Step 1 (a)
We are given the weight of block $W = 200\;{\rm{N}}$, the coefficient of static friction as ${\mu _s} = 0.3$.
We are asked to determine the force required to move the block.
Step 2 We will draw a free body diagram of the block.
Here, $N$ is the reaction force and $f = {\mu _s}N$ is the friction force.
The length $AD$ is $AD = 2\;{\rm{m}}$.
The length $AB$ is $AB = 1\;{\rm{m}}$.
The length $AO$ is $AO = 0.5\;{\rm{m}}$.
Step 3 Consider the block is slipping on the ground.
We will resolve the forces in the vertical direction.
\[\begin{array}{c} \sum {{F_y}} = 0\\ N - W = 0\\ N = W \end{array}\] …. (1)
Substitute the given value in the above equation.
\[N = 20{\rm{0}}\;{\rm{N}}\]
Step 4 We will find the friction force.
\[f = {\mu _s}N\]
Substitute the given value in the above equation.
\[\begin{array}{c} f = 0.3\left( {200\;{\rm{N}}} \right)\\ f = 60\;{\rm{N}} \end{array}\]
Step 5 We will take the moment about point $O$.
\[\begin{array}{c} \sum {{M_O}} = 0\\ Nx - \left( {P \times AD} \right) = 0\\ Nx = P \times AD \end{array}\] …. (2)
In the case of impending, the applied force just equals to the frictional force.
So, $f = P$
Substitute the given value in the equation (2).
\[\begin{array}{c} \left( {20{\rm{0}}\;{\rm{N}}} \right)x = \left( {{\rm{60}}\;{\rm{N}}} \right) \times \left( {{\rm{2}}\;{\rm{m}}} \right)\\ x = 0.6 \end{array}\]
The distance between the point $O$ and the normal force is greater than $0.5\;{\rm{m}}$, so the block will tip on the ground.
Step 6 We will take the moment about point $O$ to find the required force to cause impending motion.
\[\begin{array}{c} \sum {{M_O}} = 0\\ Nx - \left( {P \times AD} \right) = 0\\ P = \frac{{Nx}}{{AD}} \end{array}\]
Substitute the given value in the above equation to find the required force for $x = 0.5\;{\rm{m}}$.
\[\begin{array}{c} P = \frac{{\left( {{\rm{200}}\;{\rm{N}}} \right)\left( {{\rm{0}}{\rm{.5}}\;{\rm{m}}} \right)}}{{\left( {2\;{\rm{m}}} \right)}}\\ P = 50\;{\rm{N}} \end{array}\]
So, the required force is $P = 50\;{\rm{N}}$.
Step 7 (b)
We are given the weight of block $W = 100\;{\rm{N}}$, the coefficient of static friction as ${\mu _s} = 0.4$.

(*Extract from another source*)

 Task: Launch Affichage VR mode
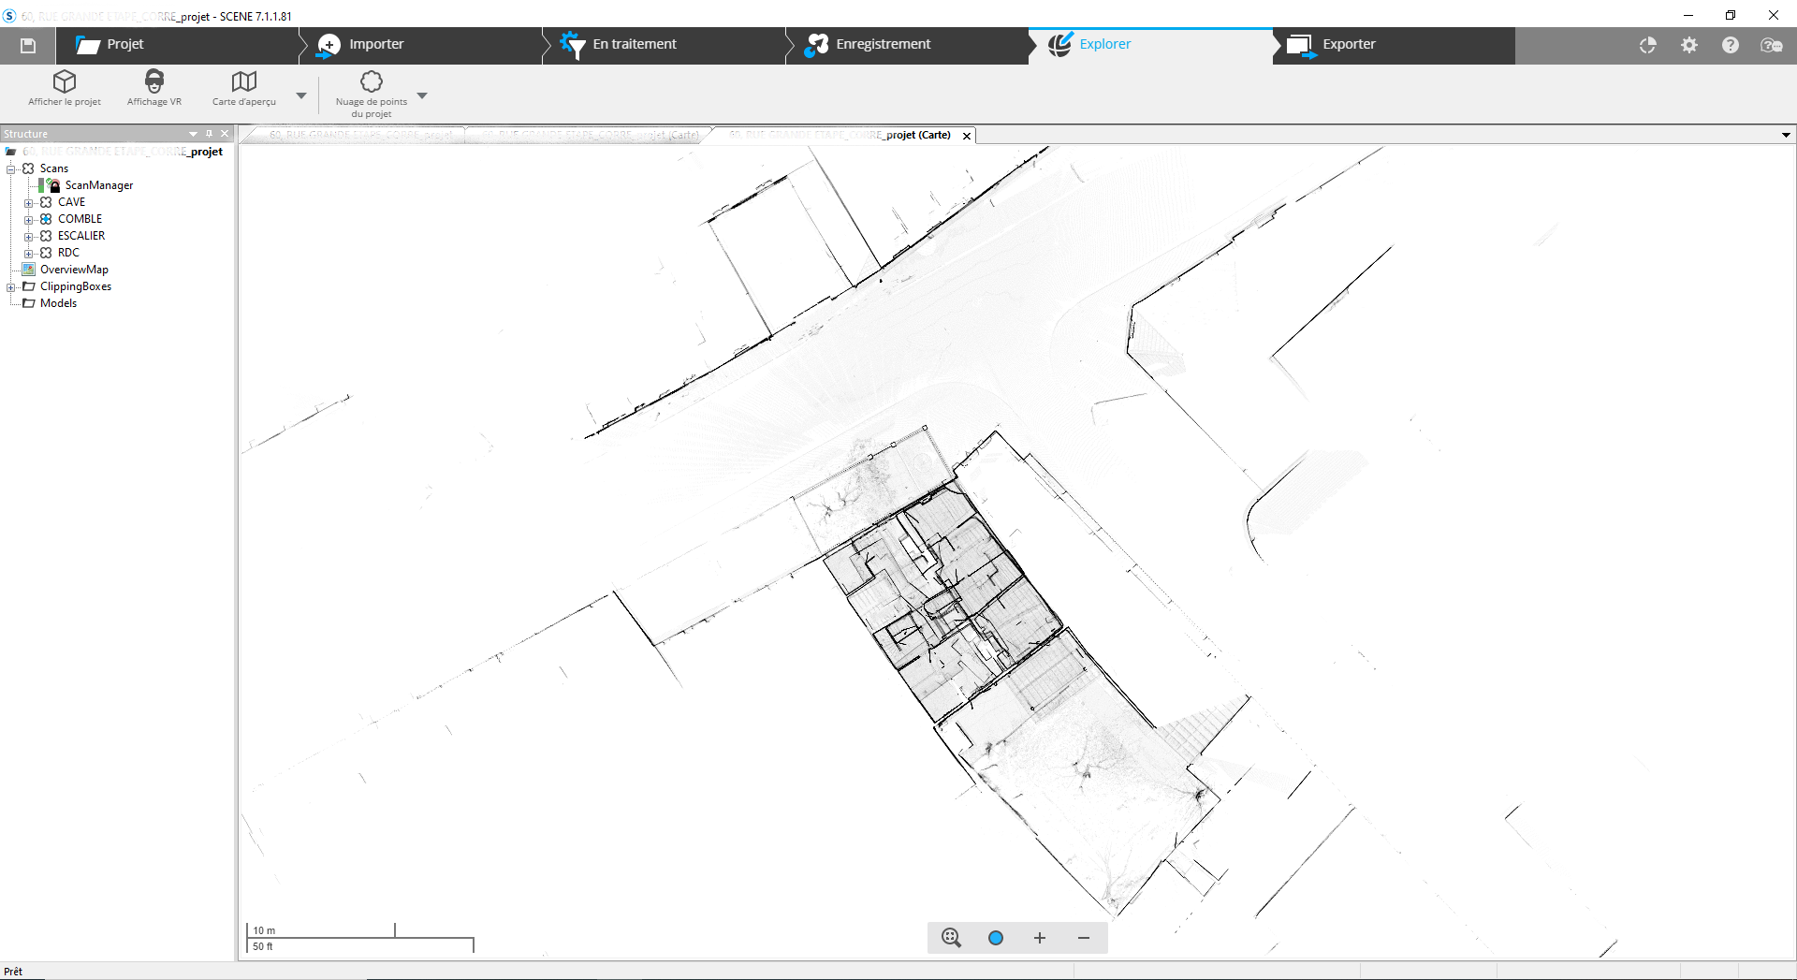[153, 89]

We are asked to determine the force required to move the block.
Step 8 We will draw a free body diagram of the block.
Here, $N$ is the reaction force and $f = {\mu _s}N$ is the friction force.
The length $AD$ is $AD = 1\;{\rm{m}}$.
The length $AB$ is $AB = 1\;{\rm{m}}$.
The length $AO$ is $AO = 0.5\;{\rm{m}}$.
Step 9 Consider the block is slipping on the ground.
We will resolve the forces in the vertical direction.
\[\begin{array}{c} \sum {{F_y}} = 0\\ N - W = 0\\ N = W \end{array}\] …. (3)
Substitute the given value in the above equation.
\[N = 10{\rm{0}}\;{\rm{N}}\]
Step 10 We will find the friction force.
\[f = {\mu _s}N\]
Substitute the given value in the above equation.
\[\begin{array}{c} f = 0.4\left( {00\;{\rm{N}}} \right)\\ f = 40\;{\rm{N}} \end{array}\]
Step 11 We will take the moment about point $O$.
\[\begin{array}{c} \sum {{M_O}} = 0\\ Nx - \left( {P \times AD} \right) = 0\\ Nx = P \times AD \end{array}\] …. (4)
In the case of impending, the applied force just equals to the frictional force.
So, $f = P$
Substitute the given value in the equation (2).
\[\begin{array}{c} \left( {10{\rm{0}}\;{\rm{N}}} \right)x = \left( {{\rm{40}}\;{\rm{N}}} \right) \times \left( {1\;{\rm{m}}} \right)\\ x = 0.4 \end{array}\]
The distance between the point $O$ and the normal force is less than $0.5\;{\rm{m}}$, so the block will slip on the ground.
So, the required force is $P = 40\;{\rm{N}}$.